Ainsi le juge Gentil entend porter plainte contre Henri Guaino qui l'avait accusé de déshonorer la profession et les institutions. Et alors ? Qu'auraient dit les juges si M. Guaino, en sa qualité de député, ou un représentant de l'exécutif - un ministre voire le président - avait fait l'objet d'une telle charge ? On peut déjà le deviner : rien. On doit donc en déduire que les juges ne se placent pas du tout sur un pied d'égalité avec les autres citoyens de ce pays. Mais qu'est-ce qui les les autorise à une telle prétention ? La légitimité de l'élu ? Non point. Une quelconque supériorité morale ? Pas davantage. Tout simplement le fait d'être magistrat et de se trouver de fait protégé par un statut faisant fonction de paratonnerre absolu et, croient-ils, éternel.

C'est bien là où le bât blesse. Quel que soit son autisme, la profession aurait tout intérêt à se remettre en cause même si cela n'a jamais été sa complexion naturelle. La société ? Les juges ont beau s'en moquer ou la mépriser, elle n'est pas figée. Elle évolue plus vite qu'ils ne l'imaginent et, avec elle, les mentalités collectives.
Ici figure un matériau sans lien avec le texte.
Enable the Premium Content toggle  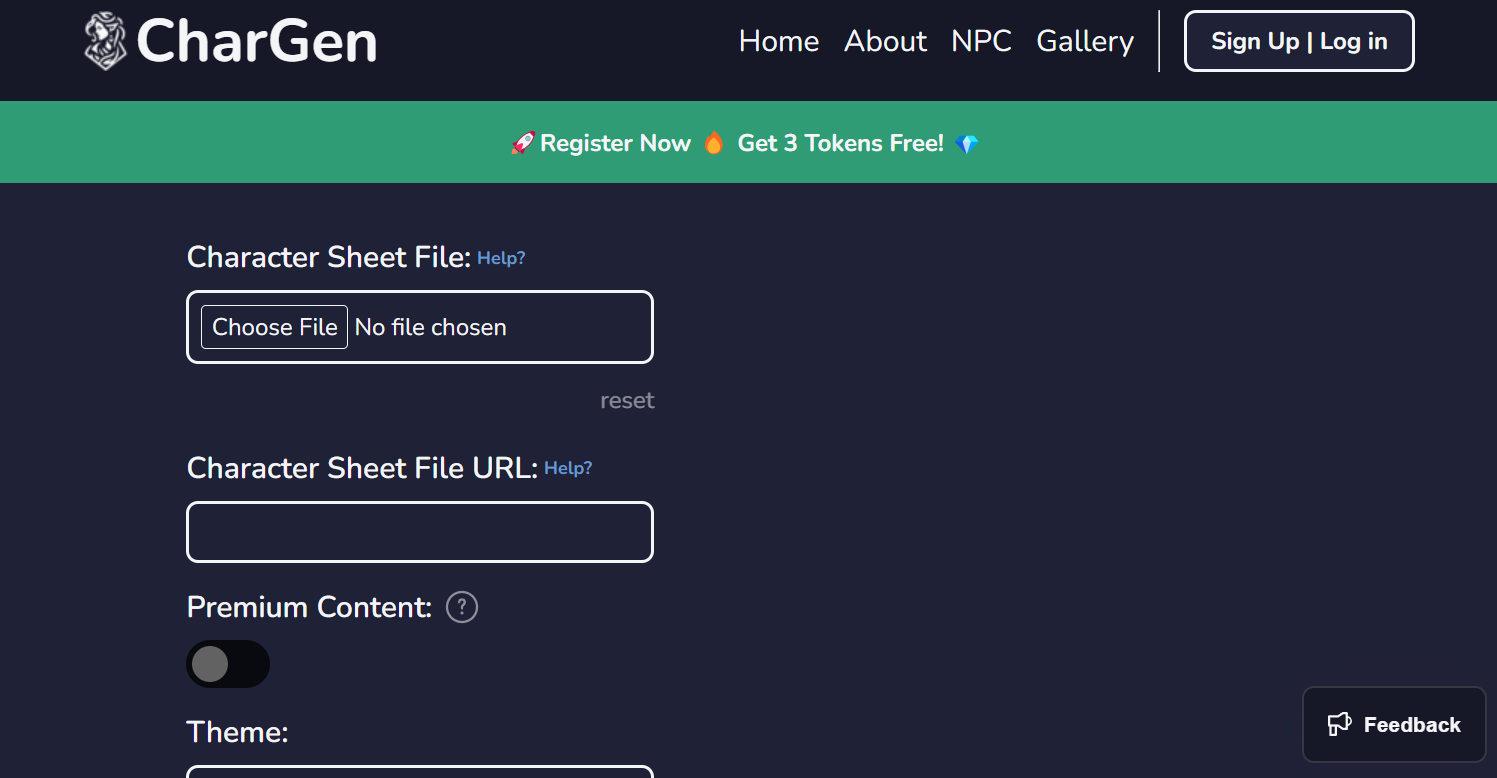coord(228,664)
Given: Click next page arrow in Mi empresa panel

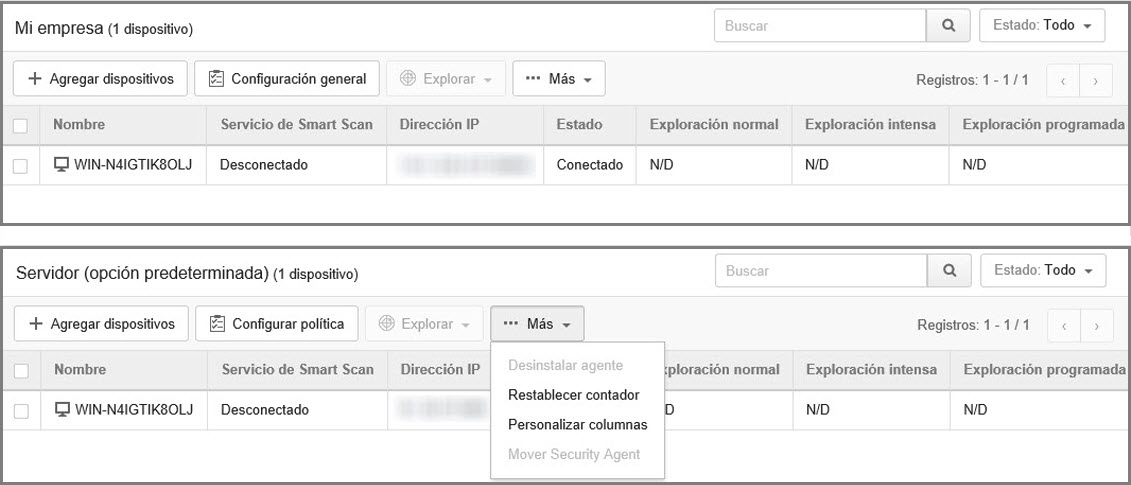Looking at the screenshot, I should [x=1097, y=79].
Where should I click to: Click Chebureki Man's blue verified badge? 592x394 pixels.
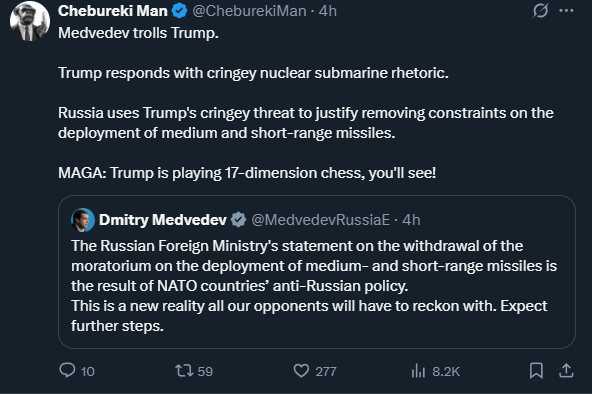(180, 11)
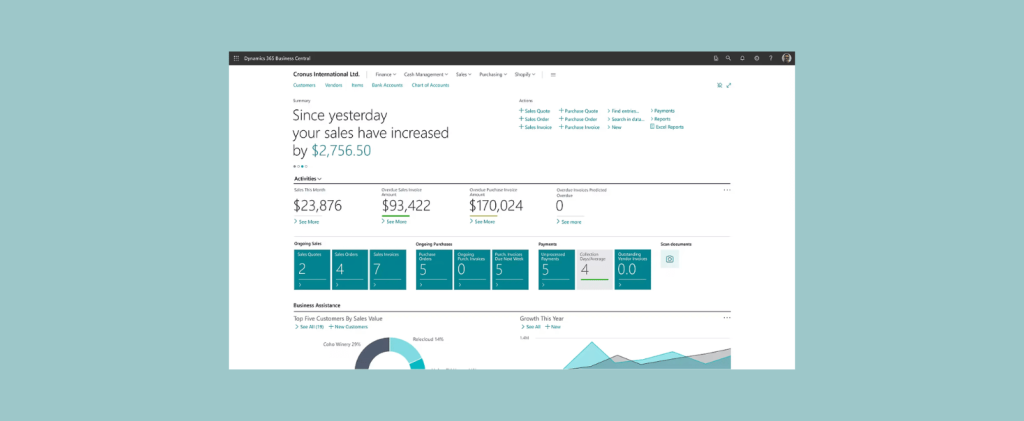Go to the Customers navigation link
1024x421 pixels.
(304, 85)
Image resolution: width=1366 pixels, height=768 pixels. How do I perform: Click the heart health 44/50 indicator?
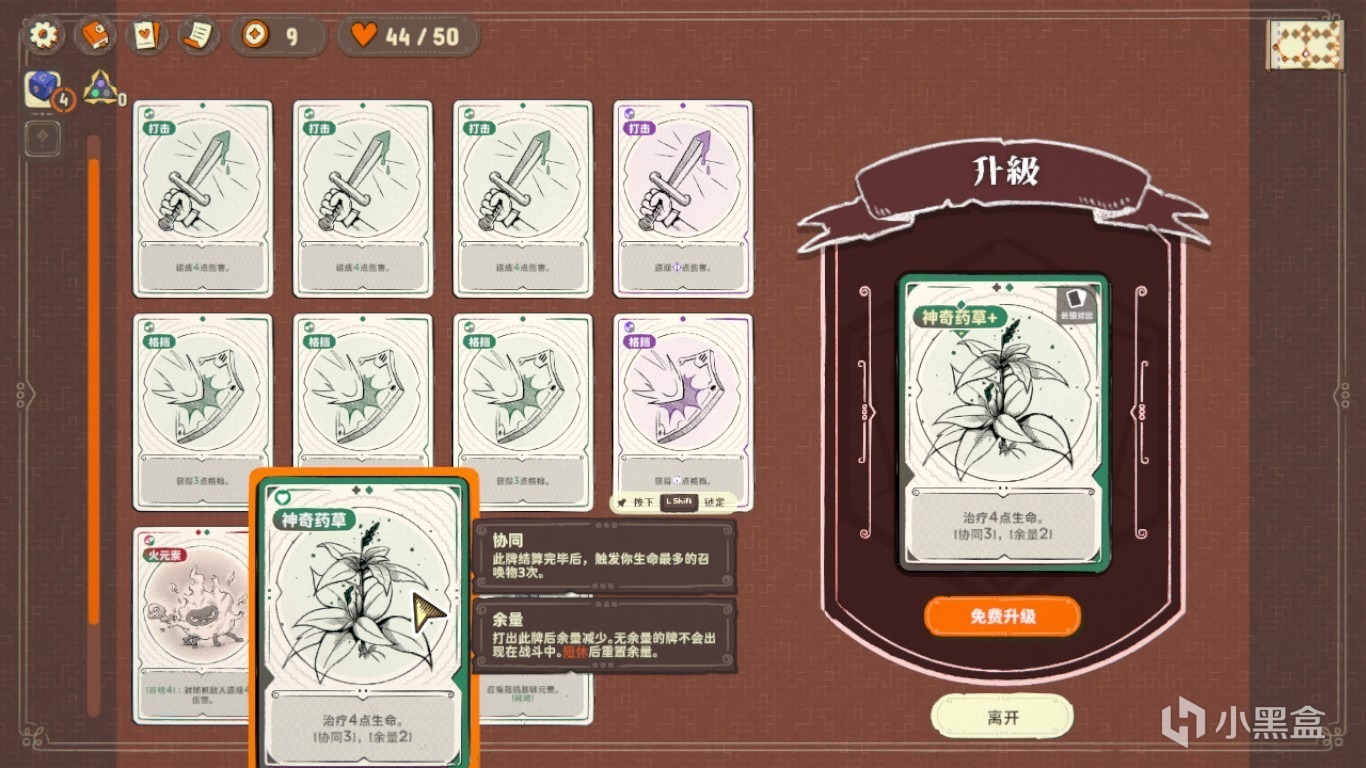click(408, 36)
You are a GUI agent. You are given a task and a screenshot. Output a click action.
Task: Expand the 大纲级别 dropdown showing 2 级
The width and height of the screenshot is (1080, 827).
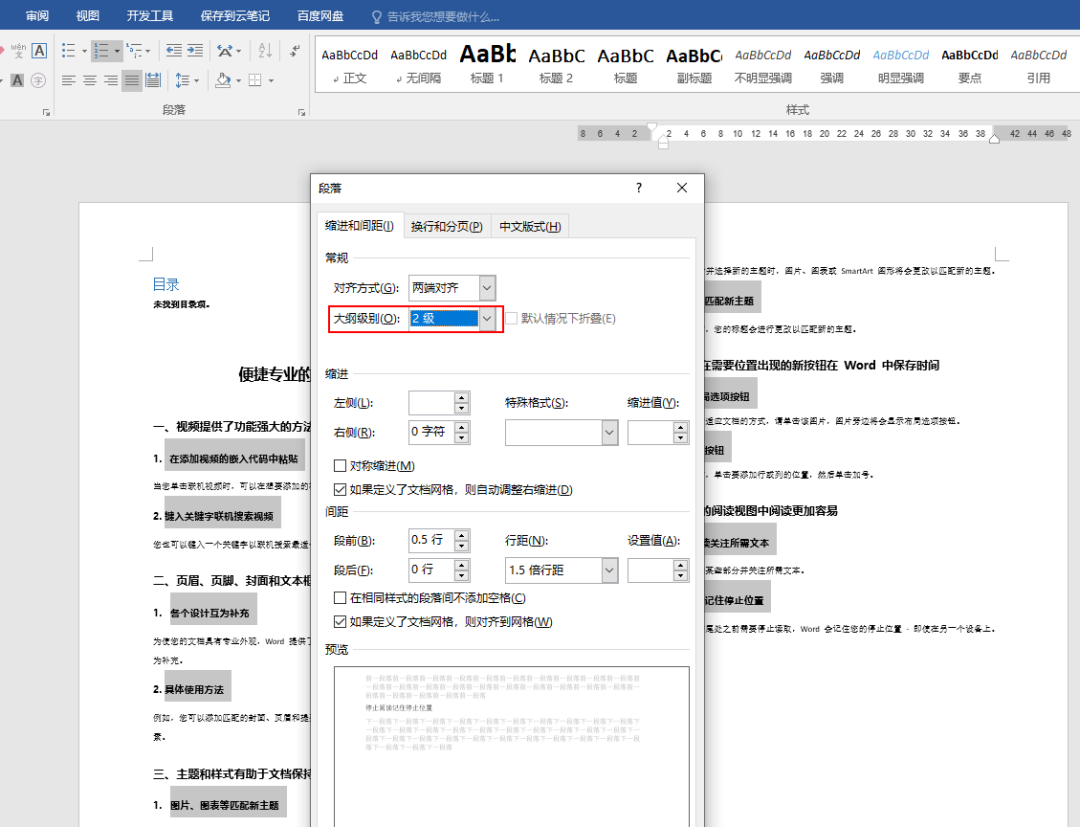click(487, 319)
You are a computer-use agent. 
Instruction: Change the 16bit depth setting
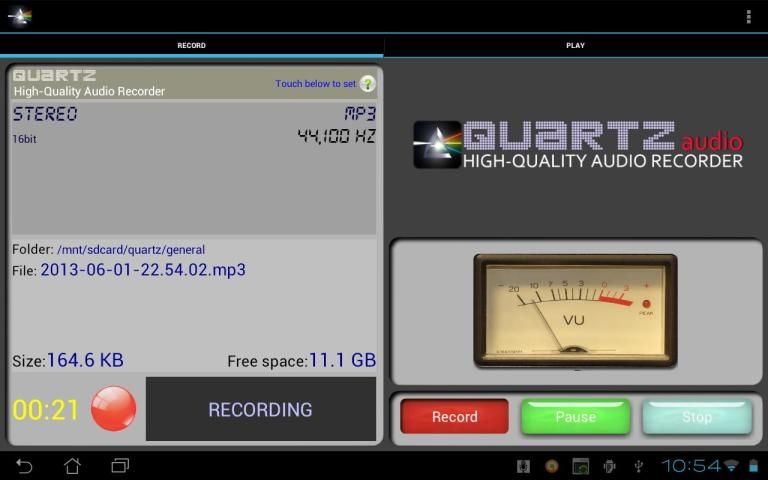(25, 139)
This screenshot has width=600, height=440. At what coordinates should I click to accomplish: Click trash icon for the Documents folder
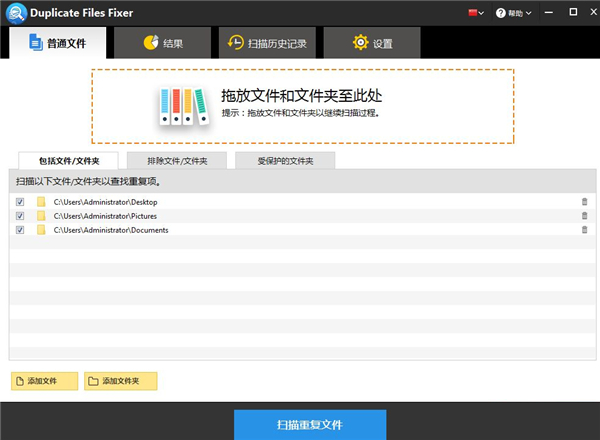pos(584,230)
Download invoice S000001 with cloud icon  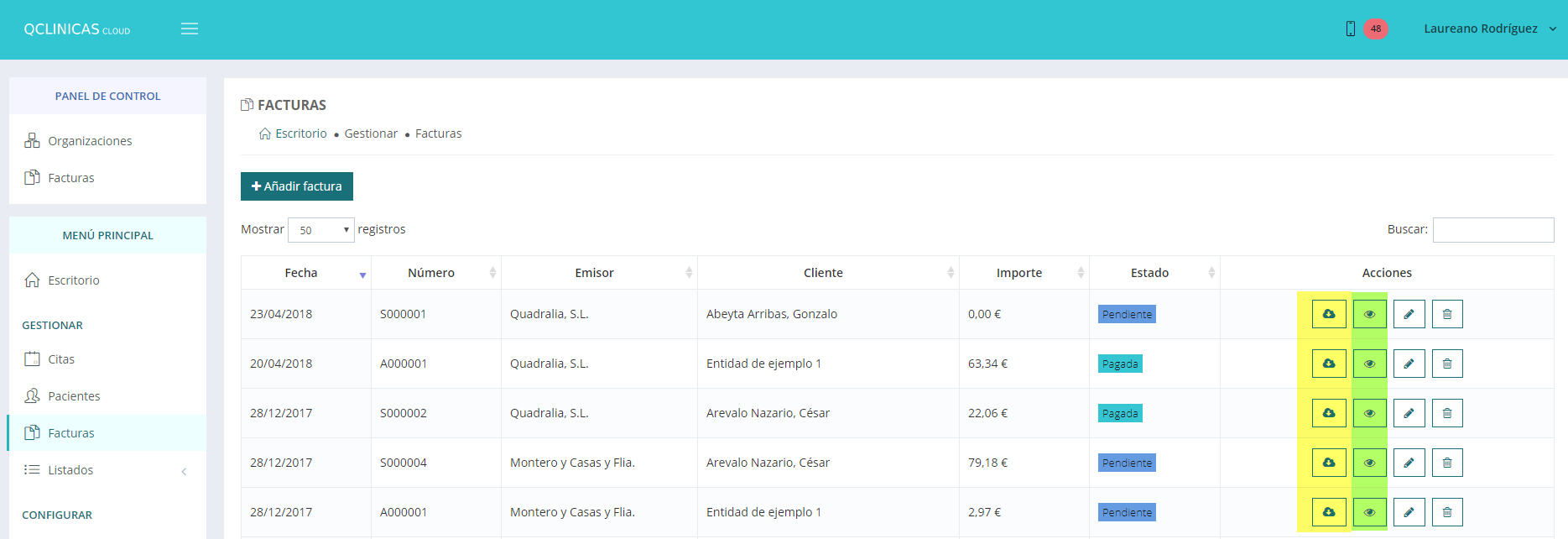(1329, 314)
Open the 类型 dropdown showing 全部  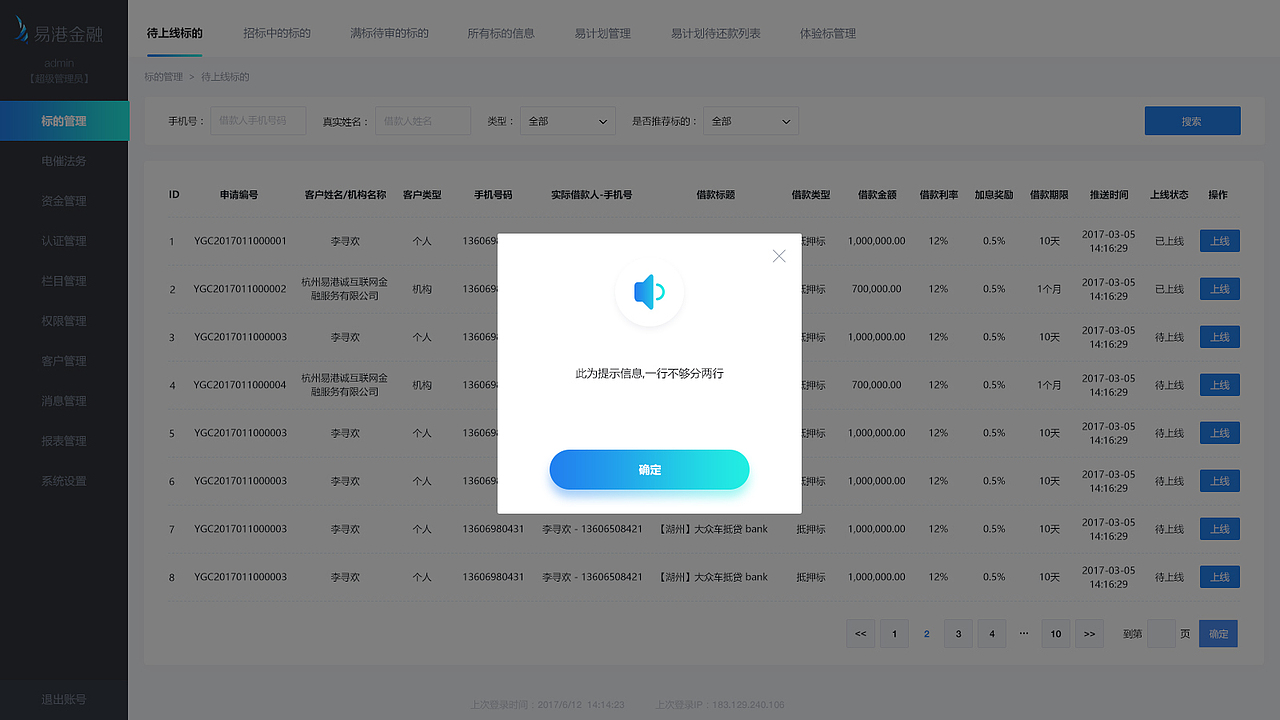(567, 120)
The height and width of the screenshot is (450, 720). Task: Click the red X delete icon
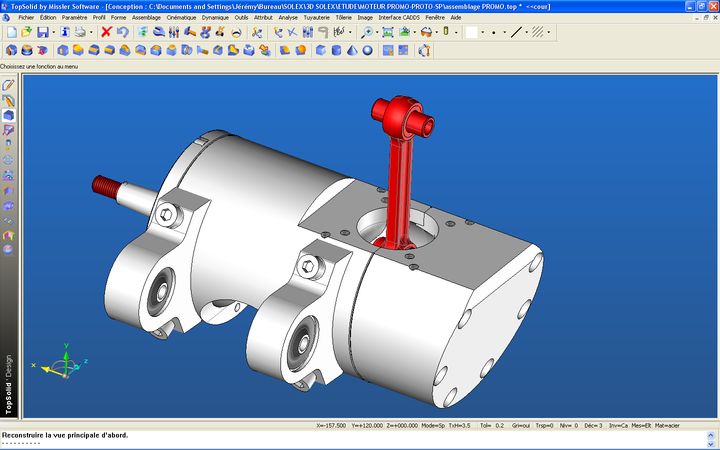[106, 32]
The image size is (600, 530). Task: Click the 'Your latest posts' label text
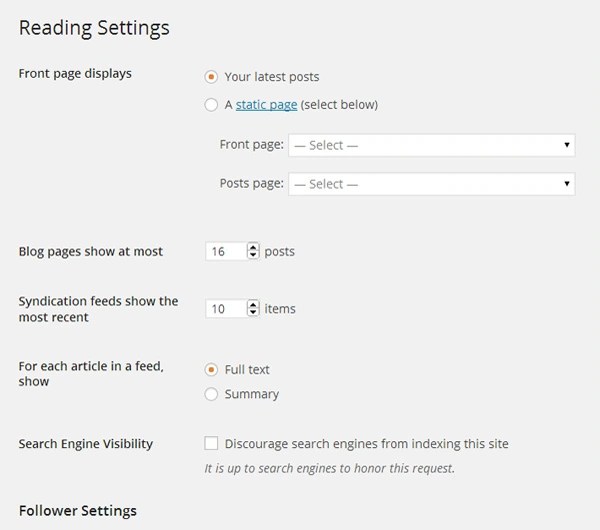coord(272,76)
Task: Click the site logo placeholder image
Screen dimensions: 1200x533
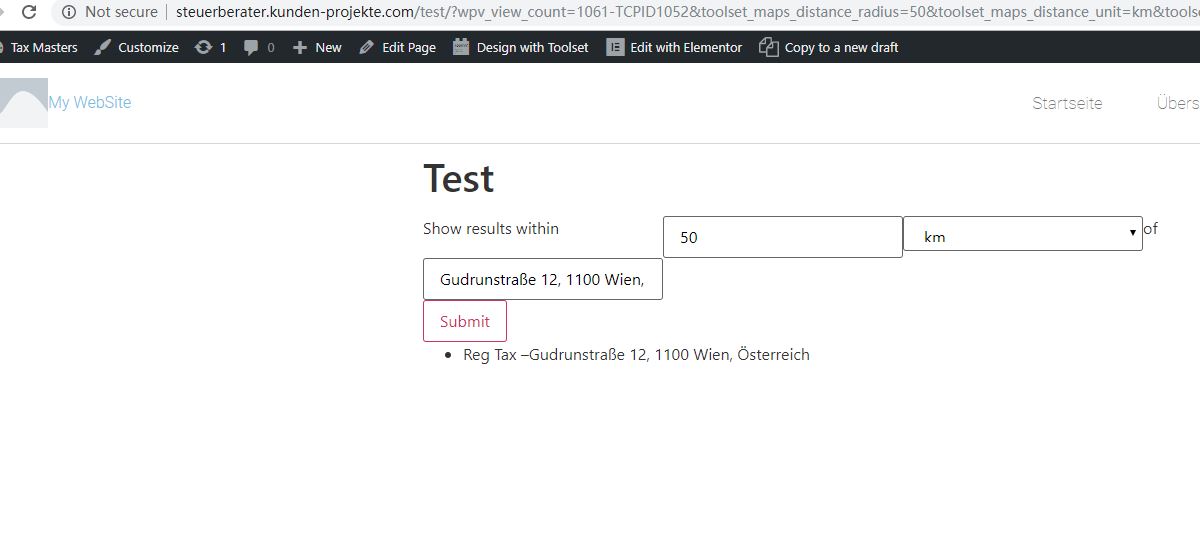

Coupée de sa justice qu'elle ne comprend manifestement plus, notre société n'est plus forcément prête à accepter aujourd'hui ce à quoi elle se résignait hier encore. A ceux qui ne le comprendraient pas encore, on dira qu'il est plus facile de changer d'institution judiciaire que de changer de société.

Si le ou les juges qui ont joué ce sale tour - un "mauvais coup" porté à la République, précise Me Kiejman avec sa pertinence coutumière - à N. Sarkozy croient un seul instant qu'ils briseront sa carrière, avec la bénédiction soi-disant passive de l'Elysée, ils se trompent lourdement. Ils sont tout simplement en train de le victimiser. Ils sont au contraire de se tirer une balle dans le pied en ouvrant une voie royale à l'ancien chef de l'Etat pour son retour au pouvoir. C'est plus tard que les comptes se régleront. En toute franchise, il est à souhaiter qu'ils le soient. Enfin.